## Set problem
Reproduce the data word for word, from its first line up to and including the line with "[x=343, y=683]".

## Dataset content
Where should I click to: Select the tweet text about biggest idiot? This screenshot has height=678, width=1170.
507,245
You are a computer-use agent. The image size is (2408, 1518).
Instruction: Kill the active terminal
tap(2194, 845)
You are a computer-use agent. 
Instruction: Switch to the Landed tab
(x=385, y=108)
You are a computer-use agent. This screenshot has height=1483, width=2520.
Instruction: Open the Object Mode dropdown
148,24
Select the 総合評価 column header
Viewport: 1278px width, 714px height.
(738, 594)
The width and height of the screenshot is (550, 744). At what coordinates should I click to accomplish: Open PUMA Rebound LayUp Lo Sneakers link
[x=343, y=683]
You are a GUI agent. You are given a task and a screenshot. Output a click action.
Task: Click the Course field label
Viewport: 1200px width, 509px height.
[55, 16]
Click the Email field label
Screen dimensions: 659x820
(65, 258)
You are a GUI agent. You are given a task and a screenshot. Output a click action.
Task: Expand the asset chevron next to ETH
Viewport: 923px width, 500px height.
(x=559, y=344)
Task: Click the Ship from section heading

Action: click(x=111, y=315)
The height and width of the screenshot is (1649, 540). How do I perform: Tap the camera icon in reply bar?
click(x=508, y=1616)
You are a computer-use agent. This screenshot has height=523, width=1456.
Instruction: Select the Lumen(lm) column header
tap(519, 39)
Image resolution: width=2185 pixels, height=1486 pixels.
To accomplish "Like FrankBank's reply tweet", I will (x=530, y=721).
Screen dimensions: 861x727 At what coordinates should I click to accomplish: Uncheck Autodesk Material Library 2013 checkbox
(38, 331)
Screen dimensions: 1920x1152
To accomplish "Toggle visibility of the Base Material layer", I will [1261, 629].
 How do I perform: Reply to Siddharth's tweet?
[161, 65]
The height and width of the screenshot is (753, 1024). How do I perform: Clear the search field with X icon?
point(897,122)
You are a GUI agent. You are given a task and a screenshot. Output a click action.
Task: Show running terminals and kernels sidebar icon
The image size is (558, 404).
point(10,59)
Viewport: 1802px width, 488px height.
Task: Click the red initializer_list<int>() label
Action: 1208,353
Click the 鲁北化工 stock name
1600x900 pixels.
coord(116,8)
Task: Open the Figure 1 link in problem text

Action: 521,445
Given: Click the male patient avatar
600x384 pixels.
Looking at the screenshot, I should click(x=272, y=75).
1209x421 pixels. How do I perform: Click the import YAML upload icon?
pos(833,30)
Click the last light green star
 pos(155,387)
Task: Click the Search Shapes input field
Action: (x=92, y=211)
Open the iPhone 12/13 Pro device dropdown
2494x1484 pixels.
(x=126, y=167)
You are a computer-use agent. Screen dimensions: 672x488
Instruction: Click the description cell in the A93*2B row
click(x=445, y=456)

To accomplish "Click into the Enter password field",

## Final answer
Where should I click to: Select the tweet text about biggest idiot? This screenshot has height=678, width=1170.
507,245
You are a computer-use agent. The image size is (2408, 1518).
Instruction: Kill the active terminal
tap(2194, 845)
You are a computer-use agent. 
Instruction: Switch to the Landed tab
(x=385, y=108)
You are a computer-use agent. This screenshot has height=1483, width=2520.
Instruction: Open the Object Mode dropdown
148,24
Select the 総合評価 column header
Viewport: 1278px width, 714px height.
(738, 594)
The width and height of the screenshot is (550, 744). At what coordinates should I click to accomplish: Open PUMA Rebound LayUp Lo Sneakers link
[x=343, y=683]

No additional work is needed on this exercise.